■ **Aim of the exercise**
Reproduce verbatim the lines of the items beginning at the line containing "This screenshot has width=1568, height=653." and ending after the line containing "tap(694, 292)", both of these lines included. Omit the pictures from your answer.

** Begin **

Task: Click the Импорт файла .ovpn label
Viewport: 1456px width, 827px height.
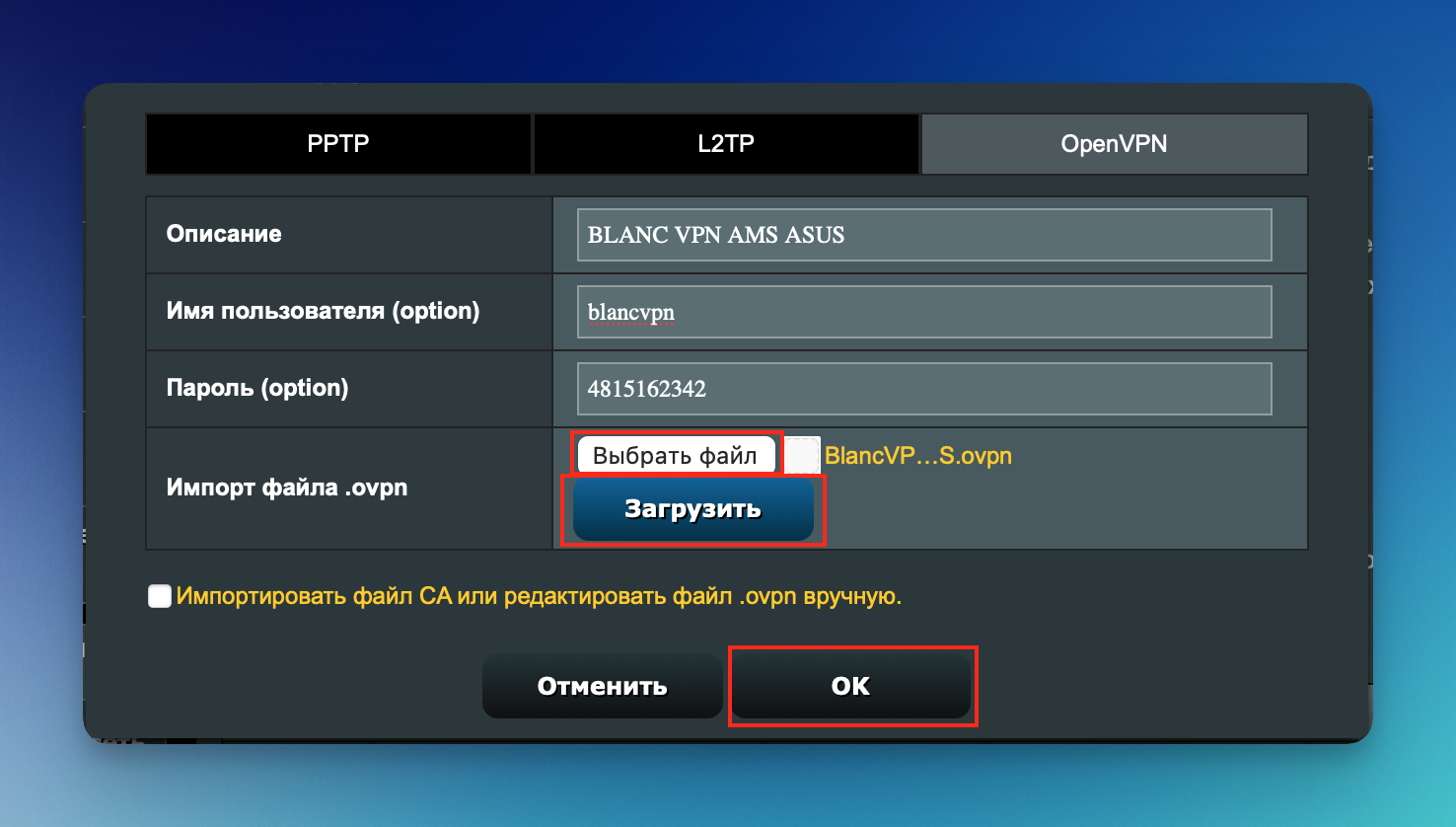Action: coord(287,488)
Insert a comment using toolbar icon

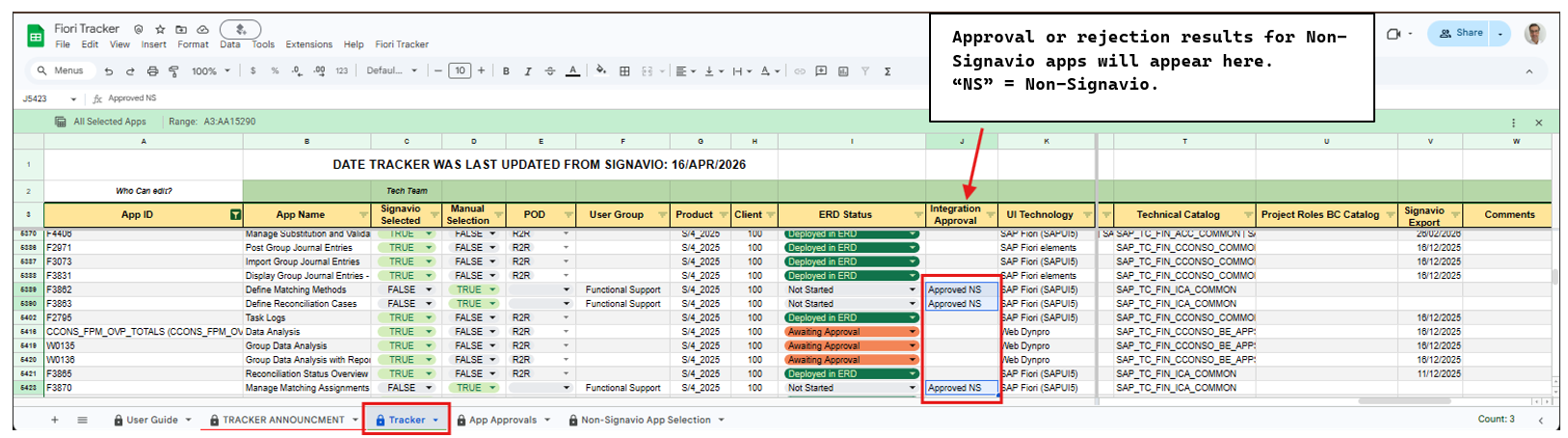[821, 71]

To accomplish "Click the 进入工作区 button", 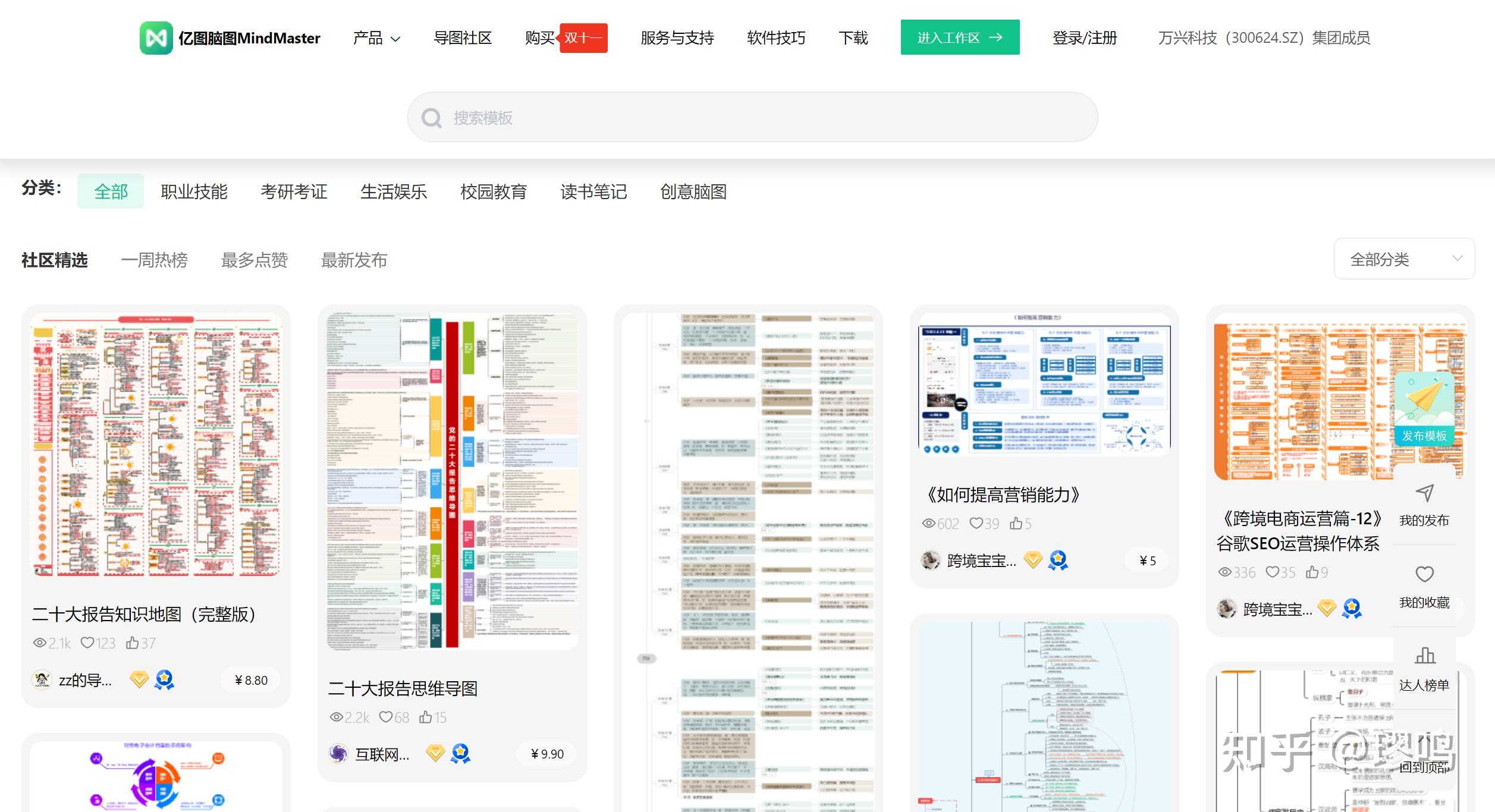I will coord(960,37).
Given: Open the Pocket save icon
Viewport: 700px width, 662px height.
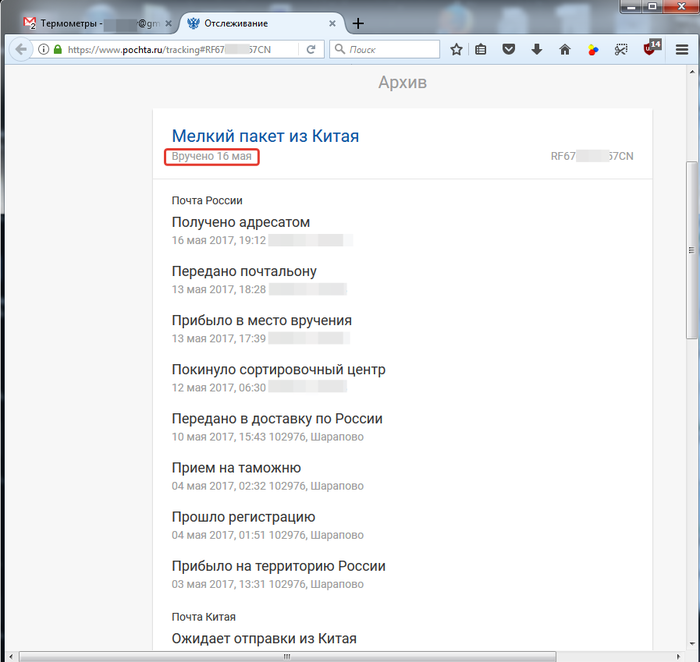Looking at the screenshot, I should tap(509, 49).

** End **
** Begin **

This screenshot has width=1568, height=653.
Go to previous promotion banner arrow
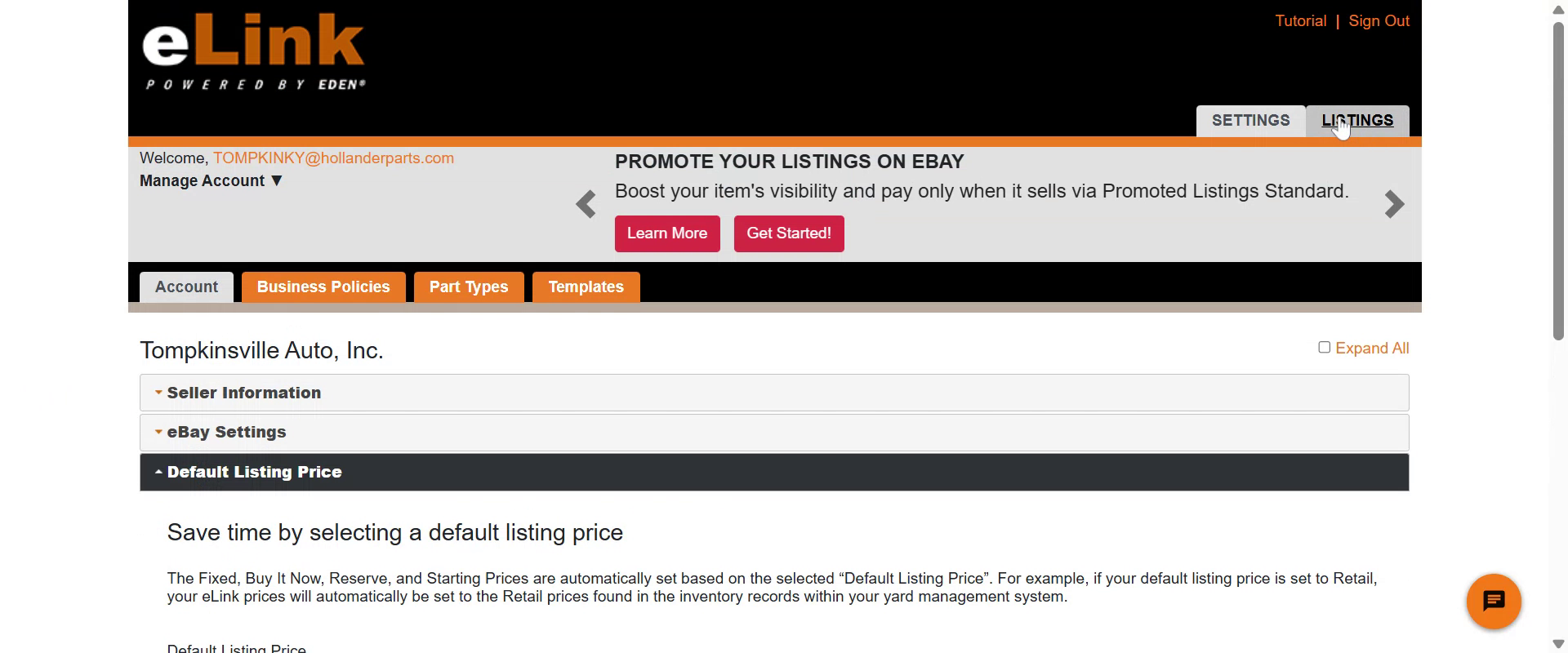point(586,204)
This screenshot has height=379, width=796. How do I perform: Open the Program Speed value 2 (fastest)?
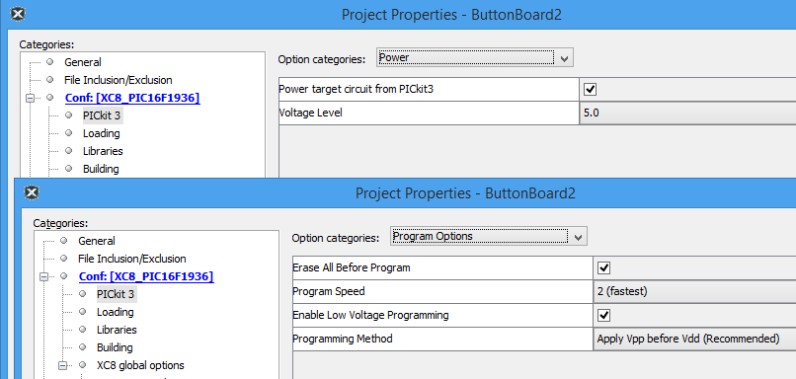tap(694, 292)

** End **

■ **Full answer**
This screenshot has width=1568, height=653.
Go to previous promotion banner arrow
point(586,204)
This screenshot has height=379, width=796. How do I perform: Open the Program Speed value 2 (fastest)?
tap(694, 292)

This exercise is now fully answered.